Re: Direct I/O - Mailing list pgsql-hackers

From Robert Haas
Subject Re: Direct I/O
Date
Msg-id CA+TgmoYa5HTvrBEFD6VSVVAvB_kX+vsrVUk6=kt8gXrOVQR3zA@mail.gmail.com
Whole thread Raw
In response to Re: Direct I/O  (Andres Freund <andres@anarazel.de>)
Responses Re: Direct I/O
List pgsql-hackers
On Wed, Apr 19, 2023 at 12:54 PM Andres Freund <andres@anarazel.de> wrote:
> Interestingly, I haven't seen that as much in more recent benchmarks as it
> used to. Partially I think because common s_b settings have gotten bigger, I
> guess. But I wonder if we also accidentally improved something else, e.g. by
> pin/unpin-ing the same buffer a bit less frequently.
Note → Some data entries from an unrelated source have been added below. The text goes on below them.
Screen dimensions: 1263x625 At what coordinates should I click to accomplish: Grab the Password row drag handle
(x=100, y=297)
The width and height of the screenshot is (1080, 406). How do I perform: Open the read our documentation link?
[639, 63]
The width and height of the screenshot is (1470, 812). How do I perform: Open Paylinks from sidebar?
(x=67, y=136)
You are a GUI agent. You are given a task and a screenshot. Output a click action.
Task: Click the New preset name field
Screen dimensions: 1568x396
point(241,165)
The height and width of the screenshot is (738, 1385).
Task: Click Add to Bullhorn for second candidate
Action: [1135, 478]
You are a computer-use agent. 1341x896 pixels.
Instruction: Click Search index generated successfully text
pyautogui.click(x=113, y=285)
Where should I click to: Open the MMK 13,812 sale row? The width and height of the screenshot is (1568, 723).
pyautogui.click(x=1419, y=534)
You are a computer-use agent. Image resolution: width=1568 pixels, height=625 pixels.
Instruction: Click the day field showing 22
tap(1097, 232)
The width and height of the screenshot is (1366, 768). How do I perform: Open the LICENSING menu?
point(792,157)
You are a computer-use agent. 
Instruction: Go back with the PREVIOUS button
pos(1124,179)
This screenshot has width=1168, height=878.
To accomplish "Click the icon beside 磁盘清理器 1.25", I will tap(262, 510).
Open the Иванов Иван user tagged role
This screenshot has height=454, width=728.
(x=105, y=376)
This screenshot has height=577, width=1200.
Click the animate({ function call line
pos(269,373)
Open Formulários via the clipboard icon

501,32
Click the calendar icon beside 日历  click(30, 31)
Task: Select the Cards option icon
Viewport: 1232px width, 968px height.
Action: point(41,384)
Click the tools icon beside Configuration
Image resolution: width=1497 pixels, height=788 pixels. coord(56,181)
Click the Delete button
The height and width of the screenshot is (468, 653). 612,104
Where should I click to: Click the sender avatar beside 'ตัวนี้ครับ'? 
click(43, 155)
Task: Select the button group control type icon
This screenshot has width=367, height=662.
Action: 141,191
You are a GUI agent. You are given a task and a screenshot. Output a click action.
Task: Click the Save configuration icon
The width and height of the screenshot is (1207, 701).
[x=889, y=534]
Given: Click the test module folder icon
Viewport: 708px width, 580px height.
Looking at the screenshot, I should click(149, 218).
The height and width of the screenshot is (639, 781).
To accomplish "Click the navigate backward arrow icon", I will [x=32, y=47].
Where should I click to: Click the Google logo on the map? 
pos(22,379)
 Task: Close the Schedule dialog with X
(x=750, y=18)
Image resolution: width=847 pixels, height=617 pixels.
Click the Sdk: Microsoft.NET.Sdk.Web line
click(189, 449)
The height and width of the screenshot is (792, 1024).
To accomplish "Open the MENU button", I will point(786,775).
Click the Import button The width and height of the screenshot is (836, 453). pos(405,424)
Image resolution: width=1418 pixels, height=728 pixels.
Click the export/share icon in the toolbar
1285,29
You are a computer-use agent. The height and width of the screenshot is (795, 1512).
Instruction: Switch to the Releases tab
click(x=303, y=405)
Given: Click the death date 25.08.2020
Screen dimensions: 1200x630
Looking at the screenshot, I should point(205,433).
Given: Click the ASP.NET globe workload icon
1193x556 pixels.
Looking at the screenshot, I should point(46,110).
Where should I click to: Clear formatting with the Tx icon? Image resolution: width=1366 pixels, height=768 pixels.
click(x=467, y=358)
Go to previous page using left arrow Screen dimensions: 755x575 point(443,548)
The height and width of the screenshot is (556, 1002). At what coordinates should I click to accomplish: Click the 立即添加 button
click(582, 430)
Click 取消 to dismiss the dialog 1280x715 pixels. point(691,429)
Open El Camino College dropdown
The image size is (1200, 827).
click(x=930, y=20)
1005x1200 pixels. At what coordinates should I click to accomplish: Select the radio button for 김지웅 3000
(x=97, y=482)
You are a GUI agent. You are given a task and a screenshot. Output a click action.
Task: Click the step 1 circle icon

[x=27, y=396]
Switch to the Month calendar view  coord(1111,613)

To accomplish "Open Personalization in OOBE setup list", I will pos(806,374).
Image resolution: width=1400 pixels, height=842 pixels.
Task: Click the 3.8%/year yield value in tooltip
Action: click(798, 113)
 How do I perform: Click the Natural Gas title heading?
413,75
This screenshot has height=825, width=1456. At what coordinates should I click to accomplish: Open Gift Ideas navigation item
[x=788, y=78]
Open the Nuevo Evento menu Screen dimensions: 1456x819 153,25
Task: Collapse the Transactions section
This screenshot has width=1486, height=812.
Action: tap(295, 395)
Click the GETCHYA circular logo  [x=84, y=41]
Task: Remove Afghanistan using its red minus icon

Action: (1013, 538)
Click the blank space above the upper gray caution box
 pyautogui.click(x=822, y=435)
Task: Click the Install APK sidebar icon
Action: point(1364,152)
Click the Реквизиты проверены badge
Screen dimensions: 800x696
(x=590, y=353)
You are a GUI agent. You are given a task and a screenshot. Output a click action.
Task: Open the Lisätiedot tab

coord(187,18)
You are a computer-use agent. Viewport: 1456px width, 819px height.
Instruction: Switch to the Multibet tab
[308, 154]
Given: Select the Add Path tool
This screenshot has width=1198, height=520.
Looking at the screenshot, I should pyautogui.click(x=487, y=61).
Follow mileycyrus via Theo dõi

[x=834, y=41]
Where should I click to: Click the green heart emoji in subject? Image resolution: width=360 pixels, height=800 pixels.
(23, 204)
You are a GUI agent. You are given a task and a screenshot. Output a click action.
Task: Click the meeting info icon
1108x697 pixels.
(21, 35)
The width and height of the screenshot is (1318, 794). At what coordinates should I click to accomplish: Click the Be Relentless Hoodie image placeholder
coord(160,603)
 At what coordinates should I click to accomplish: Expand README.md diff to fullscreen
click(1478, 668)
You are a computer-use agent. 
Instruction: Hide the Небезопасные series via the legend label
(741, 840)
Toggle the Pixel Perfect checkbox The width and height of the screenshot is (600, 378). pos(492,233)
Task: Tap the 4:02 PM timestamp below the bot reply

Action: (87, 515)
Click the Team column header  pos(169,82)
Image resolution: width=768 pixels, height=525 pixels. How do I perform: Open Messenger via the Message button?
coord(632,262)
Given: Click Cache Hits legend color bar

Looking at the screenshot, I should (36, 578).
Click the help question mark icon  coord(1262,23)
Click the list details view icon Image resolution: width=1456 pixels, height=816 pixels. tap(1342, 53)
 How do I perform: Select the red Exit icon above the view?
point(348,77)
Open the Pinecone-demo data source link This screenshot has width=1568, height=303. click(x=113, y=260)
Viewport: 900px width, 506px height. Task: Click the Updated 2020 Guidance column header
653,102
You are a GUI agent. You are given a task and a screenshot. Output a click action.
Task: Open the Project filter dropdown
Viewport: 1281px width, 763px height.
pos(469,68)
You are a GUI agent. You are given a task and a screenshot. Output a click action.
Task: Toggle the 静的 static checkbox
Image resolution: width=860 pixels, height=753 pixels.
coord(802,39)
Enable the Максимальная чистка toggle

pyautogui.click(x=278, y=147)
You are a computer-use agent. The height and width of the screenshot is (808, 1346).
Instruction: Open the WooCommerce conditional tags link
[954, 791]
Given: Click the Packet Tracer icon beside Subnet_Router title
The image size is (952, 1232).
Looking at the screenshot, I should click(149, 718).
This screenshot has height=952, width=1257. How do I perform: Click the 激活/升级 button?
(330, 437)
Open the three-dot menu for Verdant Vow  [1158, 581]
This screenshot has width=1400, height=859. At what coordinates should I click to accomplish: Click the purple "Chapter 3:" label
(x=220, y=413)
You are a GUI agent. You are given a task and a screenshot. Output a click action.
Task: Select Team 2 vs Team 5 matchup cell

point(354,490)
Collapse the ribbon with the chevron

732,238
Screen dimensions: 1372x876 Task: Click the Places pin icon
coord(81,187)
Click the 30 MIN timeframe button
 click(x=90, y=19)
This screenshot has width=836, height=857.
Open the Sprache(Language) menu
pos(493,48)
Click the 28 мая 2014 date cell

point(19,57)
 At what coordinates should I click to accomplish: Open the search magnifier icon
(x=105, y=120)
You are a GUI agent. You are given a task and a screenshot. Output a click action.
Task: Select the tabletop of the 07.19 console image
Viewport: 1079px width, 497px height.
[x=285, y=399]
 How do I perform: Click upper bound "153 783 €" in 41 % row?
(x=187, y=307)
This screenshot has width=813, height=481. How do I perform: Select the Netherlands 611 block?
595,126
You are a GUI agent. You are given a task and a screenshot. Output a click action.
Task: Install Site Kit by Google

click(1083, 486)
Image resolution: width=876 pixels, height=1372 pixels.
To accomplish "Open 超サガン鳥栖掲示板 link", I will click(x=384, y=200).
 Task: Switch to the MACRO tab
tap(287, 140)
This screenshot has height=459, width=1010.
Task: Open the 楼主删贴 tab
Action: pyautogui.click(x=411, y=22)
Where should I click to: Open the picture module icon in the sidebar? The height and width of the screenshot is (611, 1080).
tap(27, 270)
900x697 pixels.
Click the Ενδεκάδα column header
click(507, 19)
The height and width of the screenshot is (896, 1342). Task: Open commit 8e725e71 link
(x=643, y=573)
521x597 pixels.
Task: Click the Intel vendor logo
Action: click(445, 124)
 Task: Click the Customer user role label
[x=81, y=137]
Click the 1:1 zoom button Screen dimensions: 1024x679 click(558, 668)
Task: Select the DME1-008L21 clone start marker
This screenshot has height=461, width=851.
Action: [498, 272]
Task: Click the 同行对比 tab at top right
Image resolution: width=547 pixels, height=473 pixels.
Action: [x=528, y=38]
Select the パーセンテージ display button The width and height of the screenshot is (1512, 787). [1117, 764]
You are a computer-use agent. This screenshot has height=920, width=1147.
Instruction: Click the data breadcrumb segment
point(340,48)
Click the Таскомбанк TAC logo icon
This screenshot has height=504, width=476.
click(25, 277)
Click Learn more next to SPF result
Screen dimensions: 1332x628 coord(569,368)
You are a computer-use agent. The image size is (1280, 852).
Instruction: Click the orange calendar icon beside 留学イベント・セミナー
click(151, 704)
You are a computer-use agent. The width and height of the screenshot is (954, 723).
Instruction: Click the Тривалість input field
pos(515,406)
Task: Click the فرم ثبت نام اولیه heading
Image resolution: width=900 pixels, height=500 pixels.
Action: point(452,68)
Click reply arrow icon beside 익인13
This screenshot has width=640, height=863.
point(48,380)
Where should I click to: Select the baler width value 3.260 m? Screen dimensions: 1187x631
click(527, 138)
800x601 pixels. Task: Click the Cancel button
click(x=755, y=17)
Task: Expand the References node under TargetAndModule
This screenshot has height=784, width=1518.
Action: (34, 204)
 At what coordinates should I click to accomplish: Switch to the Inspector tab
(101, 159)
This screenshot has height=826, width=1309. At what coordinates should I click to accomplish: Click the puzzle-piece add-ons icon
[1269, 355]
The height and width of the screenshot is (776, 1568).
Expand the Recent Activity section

I think the problem with the algorithm is pretty fundamental. The rate
of usage count increase is tied to how often we access buffers, and
the rate of usage count decrease is tied to buffer eviction. But a
given workload can have no eviction at all (in which case the usage
counts must converge to 5) or it can evict on every buffer access (in
which case the usage counts must mostly converget to 0, because we'll
be decreasing usage counts at least once per buffer and generally
more). ISTM that the only way that you can end up with a good mix of
usage counts is if you have a workload that falls into some kind of a
sweet spot where the rate of usage count bumps and the rate of usage
count de-bumps are close enough together that things don't skew all
the way to one end or the other. Bigger s_b might make that more
likely to happen in practice, but it seems like bad algorithm design
on a theoretical level. We should be comparing the frequency of access
of buffers to the frequency of access of other buffers, not to the
frequency of buffer eviction. Or to put the same thing another way,
the average value of the usage count shouldn't suddenly change from 5
to 1 when the server evicts 1 buffer.

> I do think we likely should (as IIRC Peter Geoghegan suggested) provide more
> information to the buffer replacement layer:
>
> Independent of the concrete buffer replacement algorithm, the recency
> information we do provide is somewhat lacking. In some places we do repeated
> ReadBuffer() calls for the same buffer, leading to over-inflating usagecount.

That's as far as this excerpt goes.